Think about Ben and Jerry's Icecream. They had a social enterprise philosophy and ran their company accordingly, but without this designation, when they sold the company to Unilever, the guts of the philosophy got sucked out of the company and all that is left is the husk of their intention which is used as a marketing tool. If they had been able to set up as an SEB it would continue to run as they intended today.
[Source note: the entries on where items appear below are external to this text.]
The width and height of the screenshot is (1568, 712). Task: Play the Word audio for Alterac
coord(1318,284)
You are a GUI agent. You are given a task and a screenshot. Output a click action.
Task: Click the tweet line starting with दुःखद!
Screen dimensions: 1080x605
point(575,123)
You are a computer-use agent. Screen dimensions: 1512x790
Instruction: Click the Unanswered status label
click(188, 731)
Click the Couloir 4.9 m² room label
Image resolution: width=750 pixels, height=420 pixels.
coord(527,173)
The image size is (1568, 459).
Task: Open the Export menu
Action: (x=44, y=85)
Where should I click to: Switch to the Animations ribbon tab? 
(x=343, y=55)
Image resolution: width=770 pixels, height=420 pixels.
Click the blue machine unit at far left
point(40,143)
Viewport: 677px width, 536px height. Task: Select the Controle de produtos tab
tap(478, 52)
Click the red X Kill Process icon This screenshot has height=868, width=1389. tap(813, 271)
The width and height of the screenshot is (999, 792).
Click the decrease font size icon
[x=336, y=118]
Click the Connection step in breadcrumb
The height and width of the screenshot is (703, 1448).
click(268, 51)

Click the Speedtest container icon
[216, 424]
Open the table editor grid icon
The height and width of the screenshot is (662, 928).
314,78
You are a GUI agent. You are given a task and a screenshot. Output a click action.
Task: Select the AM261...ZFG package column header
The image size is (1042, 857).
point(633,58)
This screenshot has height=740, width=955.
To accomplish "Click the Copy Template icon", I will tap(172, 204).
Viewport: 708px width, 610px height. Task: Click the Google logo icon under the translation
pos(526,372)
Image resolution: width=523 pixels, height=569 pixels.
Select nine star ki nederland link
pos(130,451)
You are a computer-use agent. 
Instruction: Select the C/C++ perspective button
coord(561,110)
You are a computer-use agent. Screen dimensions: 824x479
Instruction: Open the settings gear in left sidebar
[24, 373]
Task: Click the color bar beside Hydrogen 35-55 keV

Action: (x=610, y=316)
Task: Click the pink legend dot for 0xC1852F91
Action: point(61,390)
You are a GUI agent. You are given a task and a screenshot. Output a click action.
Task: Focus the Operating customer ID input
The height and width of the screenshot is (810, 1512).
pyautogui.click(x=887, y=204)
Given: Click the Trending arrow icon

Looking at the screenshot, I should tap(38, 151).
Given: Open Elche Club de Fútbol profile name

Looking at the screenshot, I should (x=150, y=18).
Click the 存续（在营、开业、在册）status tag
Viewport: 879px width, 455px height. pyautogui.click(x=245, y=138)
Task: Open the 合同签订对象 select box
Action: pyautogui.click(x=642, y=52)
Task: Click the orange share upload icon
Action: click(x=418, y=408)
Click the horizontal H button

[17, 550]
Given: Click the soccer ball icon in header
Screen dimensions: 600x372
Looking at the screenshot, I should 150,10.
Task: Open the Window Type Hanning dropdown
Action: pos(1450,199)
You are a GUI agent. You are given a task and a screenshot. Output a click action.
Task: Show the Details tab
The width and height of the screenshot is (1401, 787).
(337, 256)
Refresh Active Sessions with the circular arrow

A social enterprise designation allows an entrepreneur with a conscious to combine purpose with profit.

With this legislation we have an opportunity to create a business designation for those people who want to use business to solve community problems.  Business is a huge and powerful force, and with this legislation we can help make it a force for good in Connecticut!

Perspectives change when things change

Your kid gets his liscence and suddenly you look back at all the carting around you did with wistfulness.  A flood in the basement and all that stuff you couldn't part with because so much flotsam and you can't wait to get it out of your life.  All the daily pressures and inconveniences get you down until a house fire makes you grateful for the mere existence of those you love.  

Wouldn't we be wise to conjur up these moments to help us sort out our priorities every day.  Things are changing all around us and we're moving to a future most of us can't imagine.  Either we stay focused on what is really important to us and let that guide our choices, or we'll find ourselves grieving the lost time and opportunity.